Towards practical object detection for weed spraying in precision
agriculture
- URL: http://arxiv.org/abs/2109.11048v1
- Date: Wed, 22 Sep 2021 21:32:39 GMT
- Title: Towards practical object detection for weed spraying in precision
agriculture
- Authors: Adrian Salazar-Gomez, Madeleine Darbyshire, Junfeng Gao, Elizabeth I
Sklar, Simon Parsons
- Abstract summary: This paper introduces three metrics that highlight different aspects relevant for real-world deployment of precision weeding.
The key driver for this capability is fast and robust machine vision.
One critical challenge is that the bulk of ML-based vision research considers only metrics that evaluate the accuracy of object detection.

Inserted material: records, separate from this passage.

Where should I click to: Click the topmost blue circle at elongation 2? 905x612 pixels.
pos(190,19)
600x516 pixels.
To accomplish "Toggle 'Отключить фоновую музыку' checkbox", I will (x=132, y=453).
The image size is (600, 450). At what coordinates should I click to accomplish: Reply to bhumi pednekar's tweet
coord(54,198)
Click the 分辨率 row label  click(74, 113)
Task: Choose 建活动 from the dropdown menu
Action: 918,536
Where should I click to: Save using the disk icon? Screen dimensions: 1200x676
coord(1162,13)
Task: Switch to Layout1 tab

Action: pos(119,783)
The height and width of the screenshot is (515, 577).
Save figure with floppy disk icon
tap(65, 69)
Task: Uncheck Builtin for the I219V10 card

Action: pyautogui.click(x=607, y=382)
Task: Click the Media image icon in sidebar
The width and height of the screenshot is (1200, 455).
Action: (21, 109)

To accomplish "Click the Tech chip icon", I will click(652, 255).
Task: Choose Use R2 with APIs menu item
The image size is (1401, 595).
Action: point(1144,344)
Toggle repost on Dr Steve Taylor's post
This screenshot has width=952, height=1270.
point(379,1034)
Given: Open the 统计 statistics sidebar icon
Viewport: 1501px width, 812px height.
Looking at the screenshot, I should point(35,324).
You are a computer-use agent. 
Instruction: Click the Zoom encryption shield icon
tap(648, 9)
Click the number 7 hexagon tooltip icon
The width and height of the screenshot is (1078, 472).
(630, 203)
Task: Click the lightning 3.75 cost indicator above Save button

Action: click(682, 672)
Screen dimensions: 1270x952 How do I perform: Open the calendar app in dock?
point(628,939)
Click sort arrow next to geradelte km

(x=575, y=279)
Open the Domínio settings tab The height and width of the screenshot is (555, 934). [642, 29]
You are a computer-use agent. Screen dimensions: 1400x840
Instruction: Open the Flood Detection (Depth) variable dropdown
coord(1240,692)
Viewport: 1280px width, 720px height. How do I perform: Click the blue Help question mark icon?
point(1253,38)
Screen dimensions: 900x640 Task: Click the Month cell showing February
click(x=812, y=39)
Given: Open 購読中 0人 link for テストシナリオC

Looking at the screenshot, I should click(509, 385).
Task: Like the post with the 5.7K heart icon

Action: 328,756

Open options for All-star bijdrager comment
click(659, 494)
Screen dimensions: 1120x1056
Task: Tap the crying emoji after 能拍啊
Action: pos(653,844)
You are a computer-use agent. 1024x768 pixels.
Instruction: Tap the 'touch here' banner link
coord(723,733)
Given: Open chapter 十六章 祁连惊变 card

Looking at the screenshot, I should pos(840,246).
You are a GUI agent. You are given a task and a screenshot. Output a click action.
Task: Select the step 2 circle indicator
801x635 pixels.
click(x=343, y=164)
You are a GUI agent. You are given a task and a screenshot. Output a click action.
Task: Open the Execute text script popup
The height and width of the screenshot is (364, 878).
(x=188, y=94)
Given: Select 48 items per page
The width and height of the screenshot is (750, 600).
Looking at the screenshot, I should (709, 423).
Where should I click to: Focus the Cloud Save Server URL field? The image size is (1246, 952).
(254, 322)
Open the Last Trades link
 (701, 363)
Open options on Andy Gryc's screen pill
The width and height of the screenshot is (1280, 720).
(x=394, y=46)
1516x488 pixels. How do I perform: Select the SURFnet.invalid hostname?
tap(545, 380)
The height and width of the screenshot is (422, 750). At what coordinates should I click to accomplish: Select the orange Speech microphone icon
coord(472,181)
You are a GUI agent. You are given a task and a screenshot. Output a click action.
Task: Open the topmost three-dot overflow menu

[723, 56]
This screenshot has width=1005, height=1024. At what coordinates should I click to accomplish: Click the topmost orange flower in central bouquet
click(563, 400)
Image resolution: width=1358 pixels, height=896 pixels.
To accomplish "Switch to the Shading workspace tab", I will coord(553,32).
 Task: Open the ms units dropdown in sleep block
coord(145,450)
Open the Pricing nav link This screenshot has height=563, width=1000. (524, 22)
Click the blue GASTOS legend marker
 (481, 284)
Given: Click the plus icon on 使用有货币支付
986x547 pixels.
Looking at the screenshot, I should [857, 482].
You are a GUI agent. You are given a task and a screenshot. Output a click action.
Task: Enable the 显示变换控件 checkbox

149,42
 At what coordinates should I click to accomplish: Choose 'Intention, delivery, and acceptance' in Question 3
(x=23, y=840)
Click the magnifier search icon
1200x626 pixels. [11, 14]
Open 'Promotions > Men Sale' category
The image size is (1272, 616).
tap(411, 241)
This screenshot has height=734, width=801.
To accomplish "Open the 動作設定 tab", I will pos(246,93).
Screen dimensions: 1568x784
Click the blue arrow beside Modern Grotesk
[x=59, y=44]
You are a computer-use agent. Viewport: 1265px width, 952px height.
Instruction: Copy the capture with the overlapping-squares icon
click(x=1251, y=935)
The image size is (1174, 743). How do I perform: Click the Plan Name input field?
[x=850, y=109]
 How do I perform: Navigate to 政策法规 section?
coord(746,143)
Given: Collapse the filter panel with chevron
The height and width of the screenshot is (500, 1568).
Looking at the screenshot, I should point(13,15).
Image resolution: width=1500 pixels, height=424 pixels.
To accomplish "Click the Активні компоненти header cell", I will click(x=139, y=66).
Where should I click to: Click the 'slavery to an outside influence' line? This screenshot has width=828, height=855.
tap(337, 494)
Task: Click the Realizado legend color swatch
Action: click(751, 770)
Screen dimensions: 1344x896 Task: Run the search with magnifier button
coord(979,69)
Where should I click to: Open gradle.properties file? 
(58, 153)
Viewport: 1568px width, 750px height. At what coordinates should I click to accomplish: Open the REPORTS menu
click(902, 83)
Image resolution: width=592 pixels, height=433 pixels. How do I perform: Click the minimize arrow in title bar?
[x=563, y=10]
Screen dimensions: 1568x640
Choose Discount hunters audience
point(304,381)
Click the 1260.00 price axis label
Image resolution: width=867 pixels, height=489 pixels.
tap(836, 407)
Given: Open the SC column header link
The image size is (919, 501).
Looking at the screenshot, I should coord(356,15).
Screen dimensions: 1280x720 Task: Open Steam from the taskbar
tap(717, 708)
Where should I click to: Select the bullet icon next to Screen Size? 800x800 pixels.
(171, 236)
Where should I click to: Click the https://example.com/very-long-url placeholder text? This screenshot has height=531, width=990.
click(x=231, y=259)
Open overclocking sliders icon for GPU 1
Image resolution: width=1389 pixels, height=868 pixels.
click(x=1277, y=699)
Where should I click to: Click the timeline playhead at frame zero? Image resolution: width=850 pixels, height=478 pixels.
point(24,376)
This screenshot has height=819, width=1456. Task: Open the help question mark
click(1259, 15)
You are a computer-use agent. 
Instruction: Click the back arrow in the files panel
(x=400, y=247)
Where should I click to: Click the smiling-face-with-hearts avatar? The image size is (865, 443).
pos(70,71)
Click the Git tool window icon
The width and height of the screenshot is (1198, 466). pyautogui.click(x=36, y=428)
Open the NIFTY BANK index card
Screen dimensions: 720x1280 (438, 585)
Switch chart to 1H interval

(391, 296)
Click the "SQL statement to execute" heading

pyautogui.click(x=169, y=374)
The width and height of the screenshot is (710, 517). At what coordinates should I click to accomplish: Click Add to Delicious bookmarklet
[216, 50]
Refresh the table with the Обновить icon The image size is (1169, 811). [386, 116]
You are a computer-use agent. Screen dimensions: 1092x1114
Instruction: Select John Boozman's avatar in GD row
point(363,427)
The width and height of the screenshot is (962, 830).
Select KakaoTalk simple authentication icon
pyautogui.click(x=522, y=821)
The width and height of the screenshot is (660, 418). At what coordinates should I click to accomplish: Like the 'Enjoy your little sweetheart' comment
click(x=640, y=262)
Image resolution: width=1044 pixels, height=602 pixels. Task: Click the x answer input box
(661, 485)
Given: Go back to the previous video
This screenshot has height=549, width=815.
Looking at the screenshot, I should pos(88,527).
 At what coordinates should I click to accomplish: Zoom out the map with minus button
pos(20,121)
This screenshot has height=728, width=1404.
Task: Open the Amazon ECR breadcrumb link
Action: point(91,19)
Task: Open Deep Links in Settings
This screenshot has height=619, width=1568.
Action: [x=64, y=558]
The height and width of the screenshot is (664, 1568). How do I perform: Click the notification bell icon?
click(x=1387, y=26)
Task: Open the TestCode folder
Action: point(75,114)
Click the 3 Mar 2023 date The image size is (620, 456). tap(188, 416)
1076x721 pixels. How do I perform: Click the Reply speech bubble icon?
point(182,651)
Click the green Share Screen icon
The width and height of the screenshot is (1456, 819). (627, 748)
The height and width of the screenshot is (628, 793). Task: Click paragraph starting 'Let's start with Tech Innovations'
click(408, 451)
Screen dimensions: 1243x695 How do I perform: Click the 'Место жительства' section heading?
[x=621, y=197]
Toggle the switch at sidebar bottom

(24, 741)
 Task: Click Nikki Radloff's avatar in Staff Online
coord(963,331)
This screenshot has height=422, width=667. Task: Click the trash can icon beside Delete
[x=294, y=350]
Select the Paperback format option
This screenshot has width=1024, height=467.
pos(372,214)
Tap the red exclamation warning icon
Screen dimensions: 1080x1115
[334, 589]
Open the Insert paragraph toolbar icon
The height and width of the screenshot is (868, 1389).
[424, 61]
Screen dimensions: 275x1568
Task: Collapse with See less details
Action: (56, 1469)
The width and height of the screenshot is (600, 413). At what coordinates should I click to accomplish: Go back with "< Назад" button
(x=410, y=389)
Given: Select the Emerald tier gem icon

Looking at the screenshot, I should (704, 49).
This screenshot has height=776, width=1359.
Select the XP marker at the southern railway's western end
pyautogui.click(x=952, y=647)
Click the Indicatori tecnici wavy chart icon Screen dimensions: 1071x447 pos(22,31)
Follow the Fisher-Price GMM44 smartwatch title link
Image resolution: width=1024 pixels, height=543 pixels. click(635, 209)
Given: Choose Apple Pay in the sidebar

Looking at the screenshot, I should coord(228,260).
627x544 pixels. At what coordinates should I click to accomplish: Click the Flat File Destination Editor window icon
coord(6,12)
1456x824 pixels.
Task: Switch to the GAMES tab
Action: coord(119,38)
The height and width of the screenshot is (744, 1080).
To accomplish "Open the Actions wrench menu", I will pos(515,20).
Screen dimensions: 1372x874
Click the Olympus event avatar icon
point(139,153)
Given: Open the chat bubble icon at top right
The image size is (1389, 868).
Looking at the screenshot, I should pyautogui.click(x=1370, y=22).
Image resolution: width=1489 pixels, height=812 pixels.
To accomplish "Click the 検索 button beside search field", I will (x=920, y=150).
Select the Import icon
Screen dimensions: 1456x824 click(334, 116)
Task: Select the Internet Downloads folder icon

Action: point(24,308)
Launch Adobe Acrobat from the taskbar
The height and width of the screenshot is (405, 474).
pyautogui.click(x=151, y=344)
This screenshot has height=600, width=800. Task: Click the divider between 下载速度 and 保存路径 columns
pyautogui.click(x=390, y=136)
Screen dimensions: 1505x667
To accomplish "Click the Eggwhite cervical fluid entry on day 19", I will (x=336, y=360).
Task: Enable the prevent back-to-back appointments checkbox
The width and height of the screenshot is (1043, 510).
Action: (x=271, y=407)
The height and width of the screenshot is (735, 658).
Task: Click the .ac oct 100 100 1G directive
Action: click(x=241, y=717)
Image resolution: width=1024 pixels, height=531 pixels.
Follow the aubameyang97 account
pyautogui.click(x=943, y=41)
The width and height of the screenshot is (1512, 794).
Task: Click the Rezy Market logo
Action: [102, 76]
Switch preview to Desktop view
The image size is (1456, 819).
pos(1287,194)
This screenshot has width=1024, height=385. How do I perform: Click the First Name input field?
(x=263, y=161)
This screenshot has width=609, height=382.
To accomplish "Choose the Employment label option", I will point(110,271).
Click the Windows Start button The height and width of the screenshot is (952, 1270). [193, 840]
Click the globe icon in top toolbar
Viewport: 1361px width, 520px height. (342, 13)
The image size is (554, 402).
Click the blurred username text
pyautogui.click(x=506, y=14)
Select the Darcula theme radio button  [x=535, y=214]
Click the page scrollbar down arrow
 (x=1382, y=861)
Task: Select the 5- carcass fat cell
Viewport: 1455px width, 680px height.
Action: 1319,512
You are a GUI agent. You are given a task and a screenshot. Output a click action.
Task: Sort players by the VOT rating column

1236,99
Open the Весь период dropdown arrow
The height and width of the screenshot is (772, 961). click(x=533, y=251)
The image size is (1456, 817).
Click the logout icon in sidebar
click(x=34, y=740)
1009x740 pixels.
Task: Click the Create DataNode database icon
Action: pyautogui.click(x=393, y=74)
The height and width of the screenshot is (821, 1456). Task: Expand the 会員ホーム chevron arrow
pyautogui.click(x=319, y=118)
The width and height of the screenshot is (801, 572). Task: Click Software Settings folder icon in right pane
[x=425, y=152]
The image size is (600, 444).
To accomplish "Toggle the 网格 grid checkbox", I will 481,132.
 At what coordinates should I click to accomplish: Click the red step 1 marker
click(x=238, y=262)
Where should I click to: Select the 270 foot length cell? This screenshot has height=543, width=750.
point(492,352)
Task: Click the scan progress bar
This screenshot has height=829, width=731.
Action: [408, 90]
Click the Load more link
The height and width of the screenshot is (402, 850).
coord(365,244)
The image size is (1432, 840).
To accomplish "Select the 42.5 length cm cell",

- Score: 2.6793098711987056
- License: http://arxiv.org/licenses/nonexclusive-distrib/1.0/
- Abstract: The evolution of smaller, faster processors and cheaper digital storage
mechanisms across the last 4-5 decades has vastly increased the opportunity to
integrate intelligent technologies in a wide range of practical environments to
address a broad spectrum of tasks. One exciting application domain for such
technologies is precision agriculture, where the ability to integrate on-board
machine vision with data-driven actuation means that farmers can make decisions
about crop care and harvesting at the level of the individual plant rather than
the whole field. This makes sense both economically and environmentally.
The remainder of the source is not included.